Recent advances in remotely piloted aerial system (“drone”) and imagery processing technologies have enabled individual tree mapping in forest stands across broad areas with low-cost equipment and minimal ground-based data collection. One such method, “structure from motion” (SfM), involves collecting many partially overlapping aerial photos over a focal area and using photogrammetric analysis to infer 3D structure and detect individual trees. SfM-based forest mapping involves myriad decisions surrounding the selection of methods and parameters for imagery acquisition and processing, but no studies have comprehensively and quantitatively evaluated the influence of these parameters on the accuracy of the resulting tree maps.We collected and processed drone imagery of a moderate-density, structurally complex mixed-conifer stand.

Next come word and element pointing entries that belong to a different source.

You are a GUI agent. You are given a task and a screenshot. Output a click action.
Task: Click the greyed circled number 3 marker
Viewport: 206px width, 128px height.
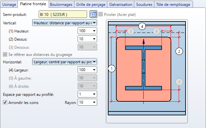tap(179, 82)
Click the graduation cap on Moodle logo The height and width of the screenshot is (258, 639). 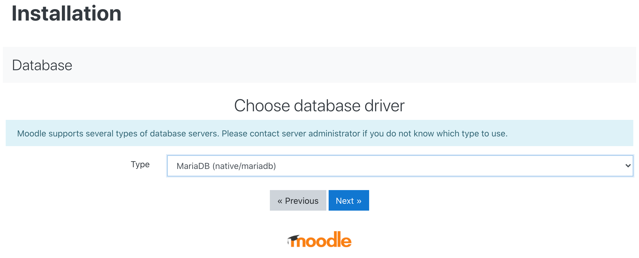click(294, 238)
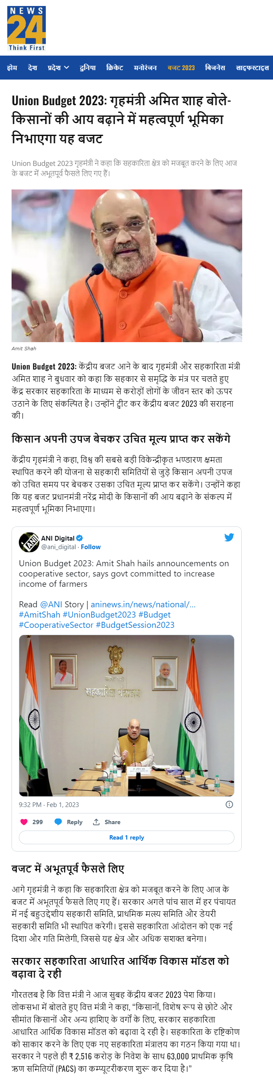Click the Reply speech bubble icon
273x1091 pixels.
[x=58, y=822]
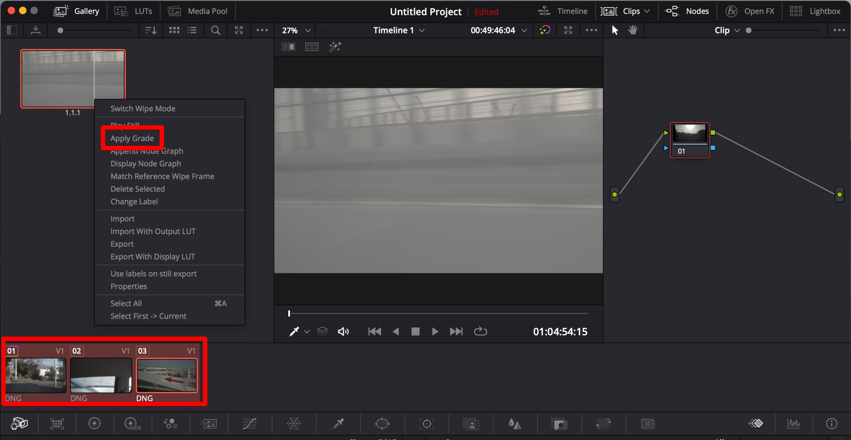
Task: Open the Curves palette icon
Action: (x=249, y=423)
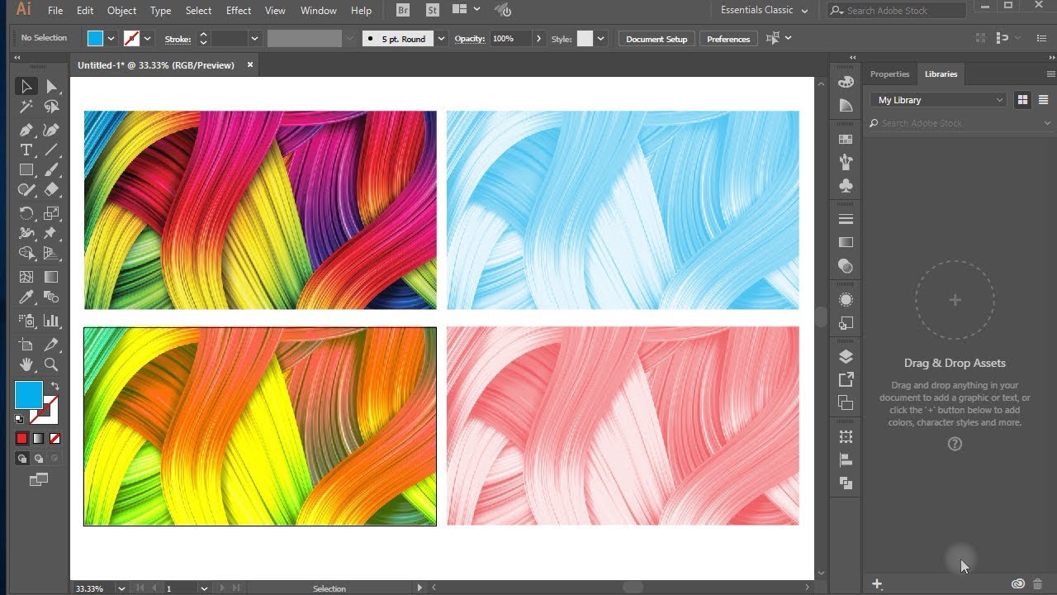Activate the Hand tool

click(x=26, y=364)
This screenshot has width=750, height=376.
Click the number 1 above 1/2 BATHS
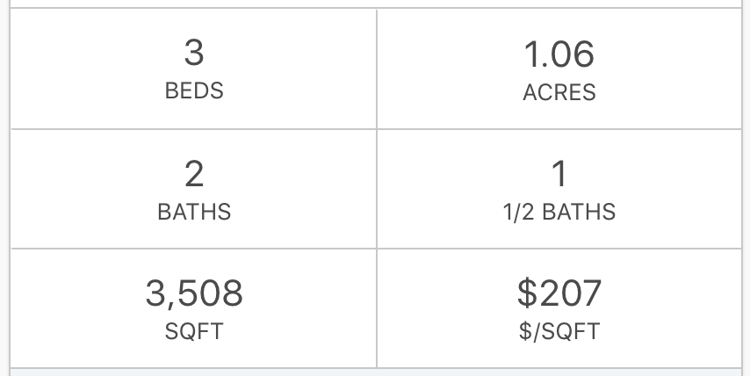559,173
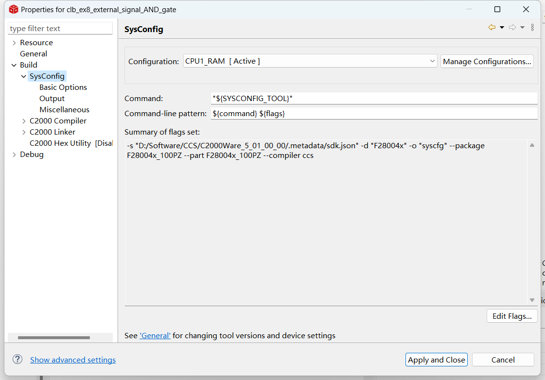The image size is (545, 380).
Task: Click Show advanced settings link
Action: pyautogui.click(x=73, y=360)
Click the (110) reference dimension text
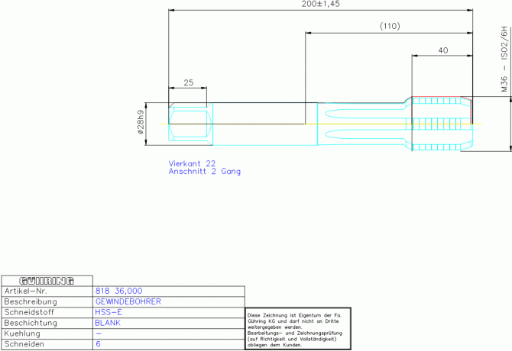Screen dimensions: 512x351 click(390, 26)
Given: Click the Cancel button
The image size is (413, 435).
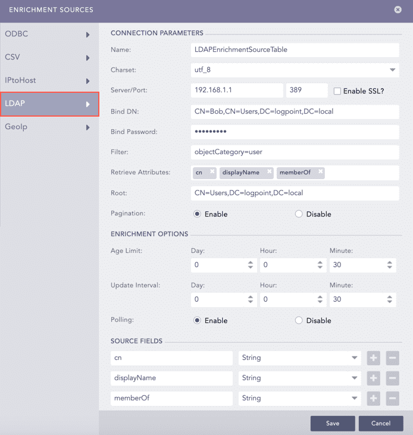Looking at the screenshot, I should tap(381, 423).
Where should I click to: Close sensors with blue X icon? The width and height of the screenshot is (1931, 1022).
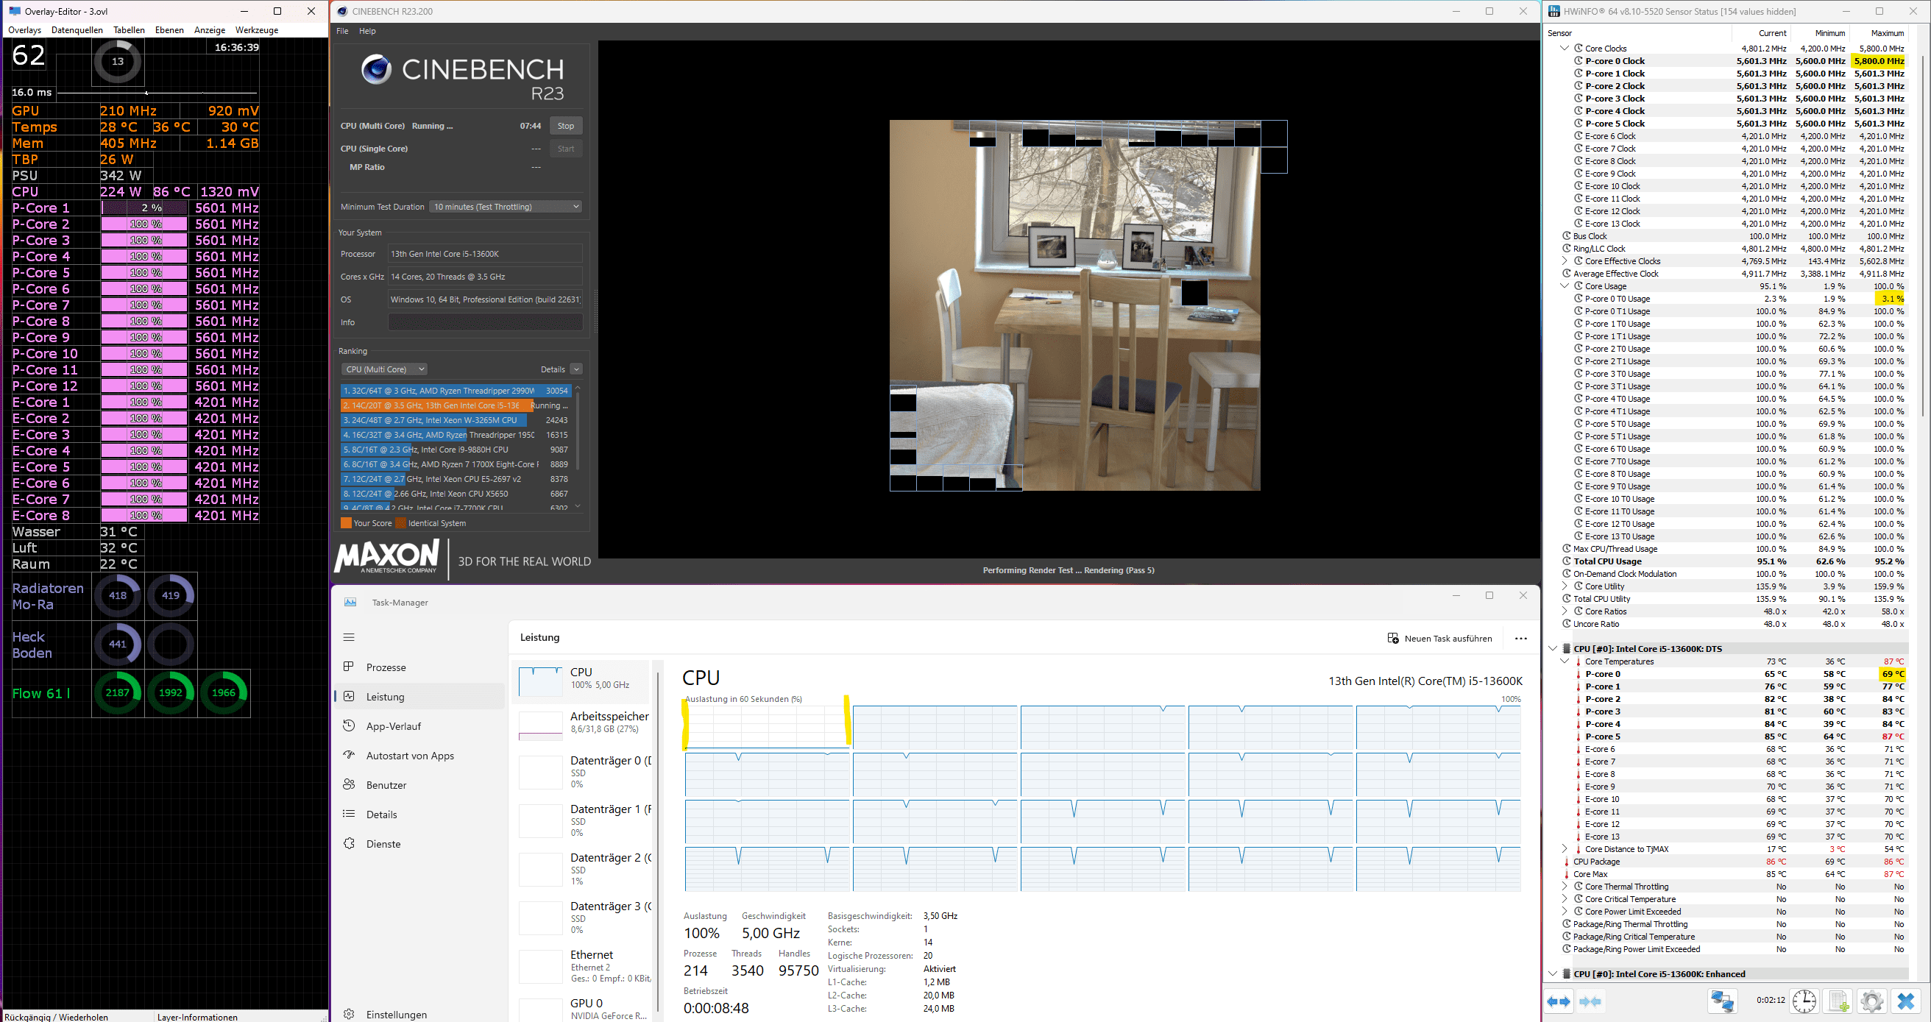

We tested 22 imagery collection methods (altering flight altitude, camera pitch, and image overlap), 12 imagery processing parameterizations, and 286 tree detection methods (algorithms and their parameterizations) to create 7,568 tree maps. We compared these maps to a 3.23-ha ground-truth map of 1,916 trees > 5 m tall that we created using traditional field survey methods.We found that the accuracy of individual tree detection (ITD) and the resulting tree maps was generally maximized by collecting imagery at high altitude (120 m) with at least 90% image-to-image overlap, photogrammetrically processing images into a canopy height model (CHM) with a 2-fold upscaling (coarsening) step, and detecting trees from the CHM using a variable window filter after first applying a moving-window mean smooth to the CHM. Using this combination of methods, we mapped trees with an accuracy that exceeds expectations for our structurally complex forest based on other recent results (for overstory trees > 10 m tall, sensitivity = 0.69 and precision = 0.90). Remotely-measured tree heights corresponded to ground-measured heights with R2 = 0.95. Accuracy was higher for taller trees and lower for understory trees, and it is likely to be higher in lower density and less structurally-complex stands.Our results may guide others wishing to efficiently produce individual-tree maps of conifer forests over broad extents without investing substantial time tailoring imagery acquisition and processing parameters. The resulting tree maps create opportunities for addressing previously intractable ecological questions and increasing the efficiency of forest management.